Records excerpted from a collection:
· · · ·

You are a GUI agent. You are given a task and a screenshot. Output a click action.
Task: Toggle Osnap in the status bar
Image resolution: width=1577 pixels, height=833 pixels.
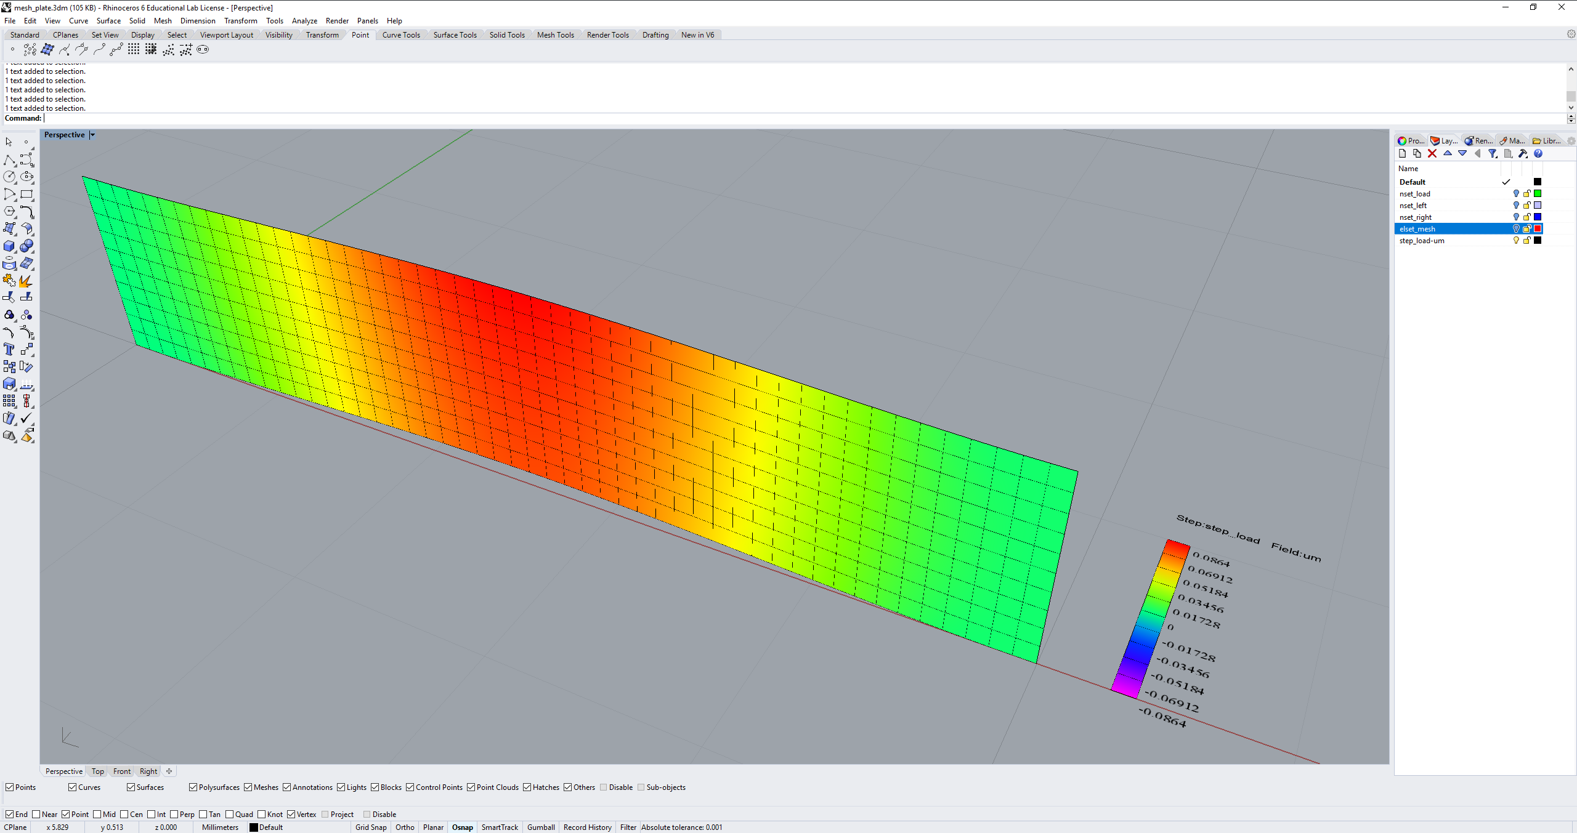point(461,827)
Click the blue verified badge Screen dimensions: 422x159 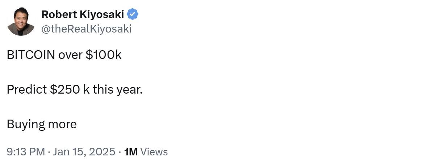pyautogui.click(x=133, y=14)
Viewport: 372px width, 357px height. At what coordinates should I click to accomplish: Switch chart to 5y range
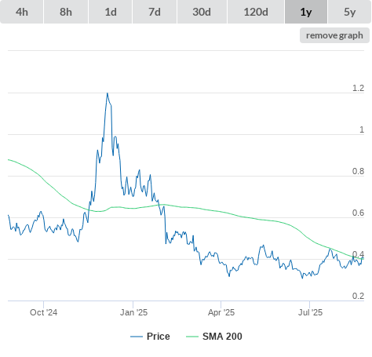[350, 12]
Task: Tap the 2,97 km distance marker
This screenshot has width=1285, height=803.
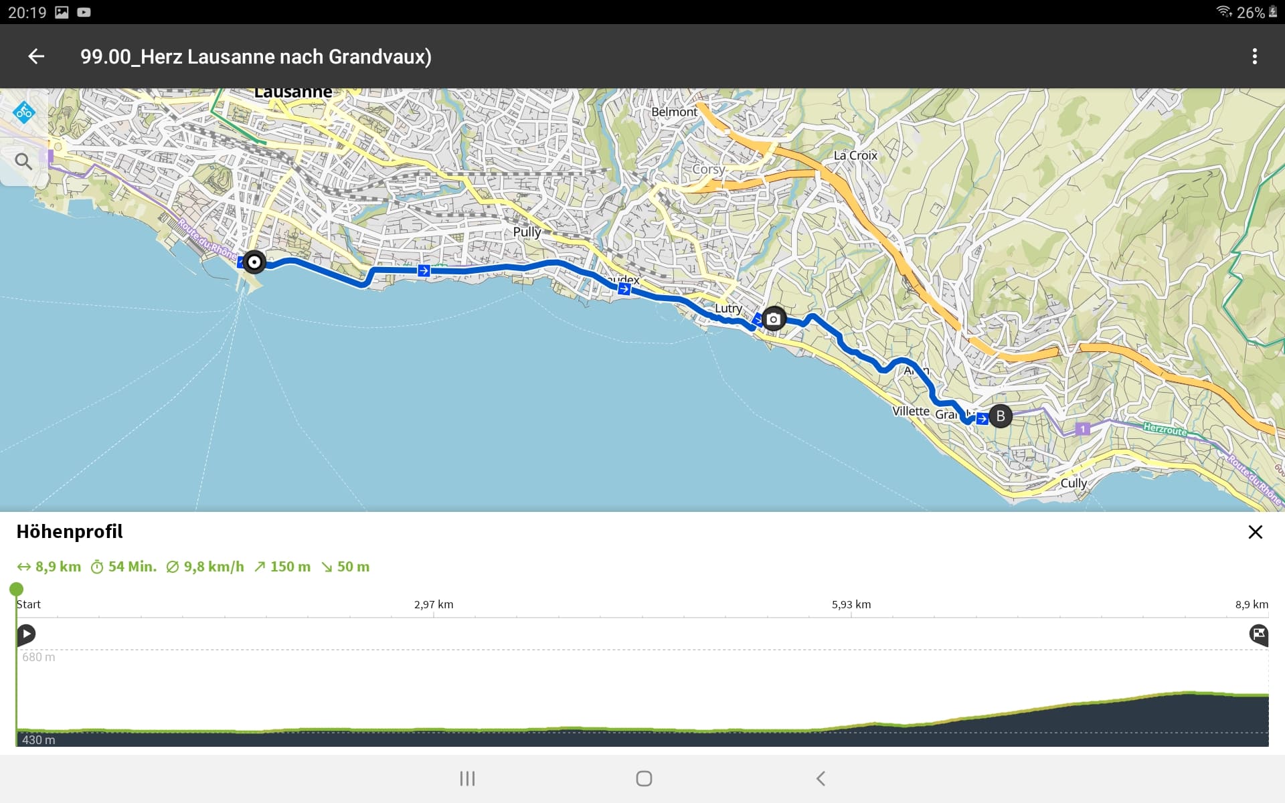Action: point(434,604)
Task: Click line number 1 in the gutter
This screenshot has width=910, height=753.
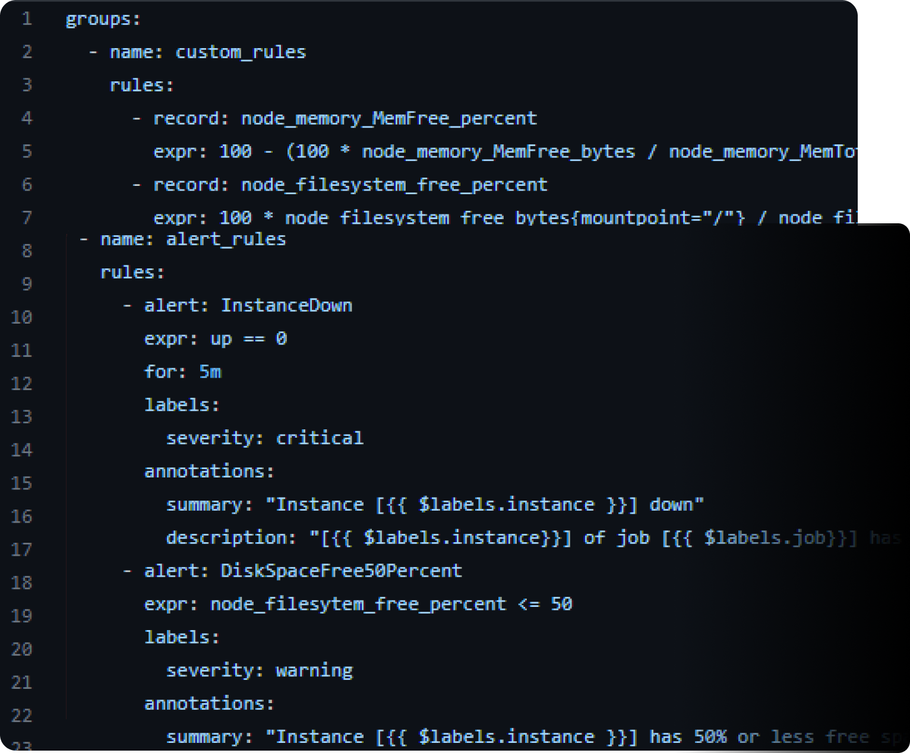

· · · ·

* Aim of the exercise:
Update the records starting at the line that contains "Task: Click line number 1 in the gutter" and ending at the end of the records, replacing "gutter" with "margin" and leaving everything else unchanged. Leave the pictures out of your answer.

* Expected answer:
Task: Click line number 1 in the margin
This screenshot has width=910, height=753.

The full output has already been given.